Warschau gehört zu den zehn größten Städten Europas. Die polnische Hauptstadt ist eines der wichtigsten Wirtschafts-, Handels- und Verkehrszentren in Ostmitteleuropa. Trotz erheblicher Zerstörungen im Zweiten Weltkrieg verfügt Warschau vor allem in seiner Altstadt über viele architektonische Schätze aus vergangenen Jahrhunderten. Auch der kulturelle Reichtum der Stadt mit ihren vielen Museen, Theatern und Universitäten ist beachtlich.

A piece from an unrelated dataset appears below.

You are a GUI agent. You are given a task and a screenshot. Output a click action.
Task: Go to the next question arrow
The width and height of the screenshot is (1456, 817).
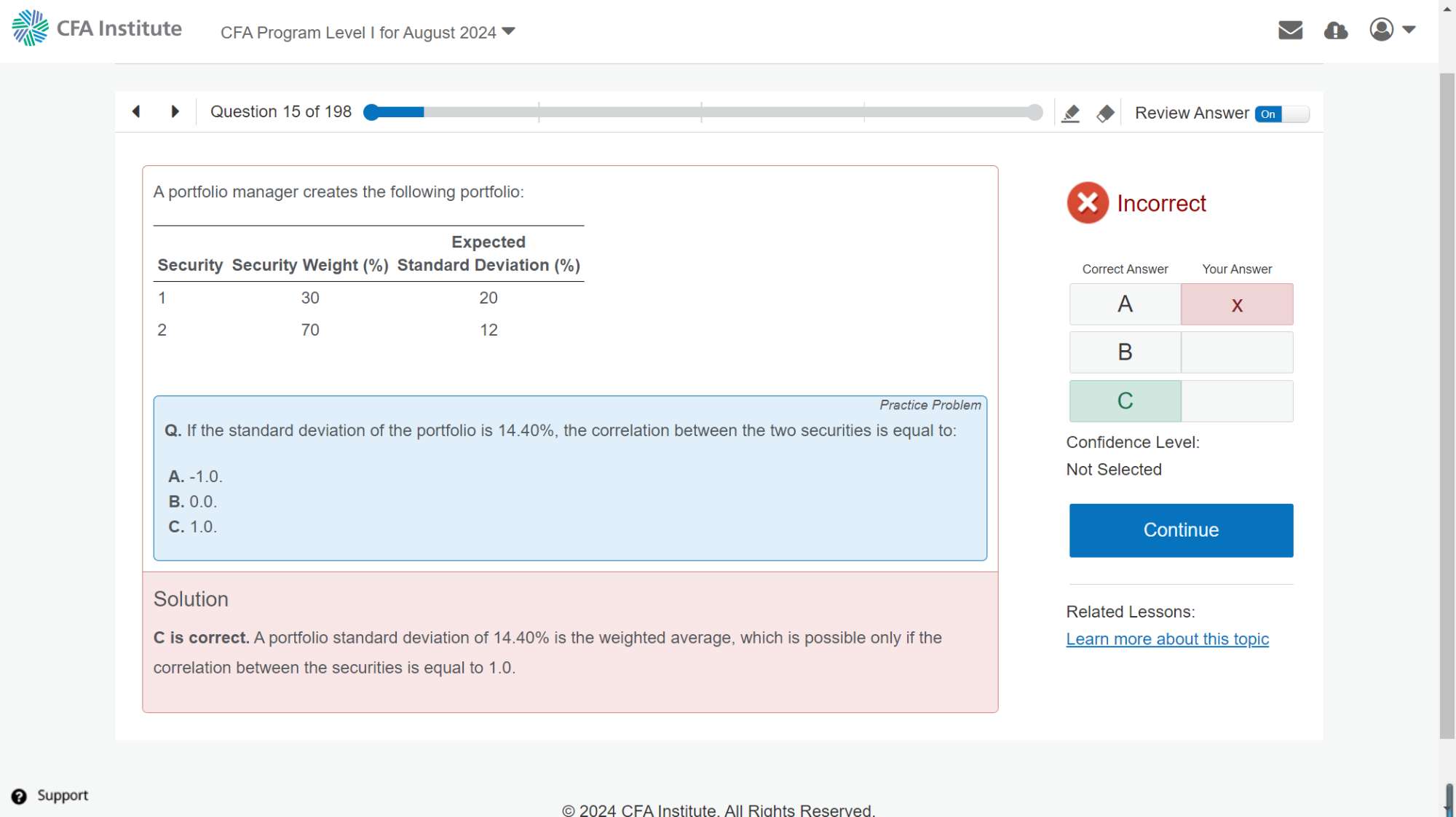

Die Altstadt bildet nicht nur den Kern Warschaus, sondern ist auch das Schmuckkästchen der Stadt. Sie ist Teil des UNESCO Weltkulturerbes. Im Mittelalter betrat man die Stadt durch das Krakauer Tor, das auf den Schlossplatz führte. Während vom Tor nur noch die gotische Brücke erhalten ist, wird der Schlossplatz von frühneuzeitlichen Bürgerhäusern und vom Königsschloss eingerahmt. In der Mitte des Platzes befindet sich die Sigismundssäule von 1643. In der Architektur des Warschauer Schlosses haben sich über die Jahrhunderte hinweg verschiedene Stilrichtungen niedergeschlagen, von der Gotik bis zum Barock und Rokoko. Das heutige Gebäude entspricht dem Zustand des 17. Jahrhunderts. Nach der Zerstörung des Königsschlosses 1939 wurde es bis 1988 originalgetreu wieder aufgebaut. Ähnliches gilt auch für die Bausubstanz rund um den alten Marktplatz. Schöne Renaissancebauten wie das Baryczkahaus, das Haus zum Frieden oder das Haus zum Löwen säumen den Platz. Die schönste Aussicht auf den Marktplatz kann man vom Turm der Jesuitenkirche genießen.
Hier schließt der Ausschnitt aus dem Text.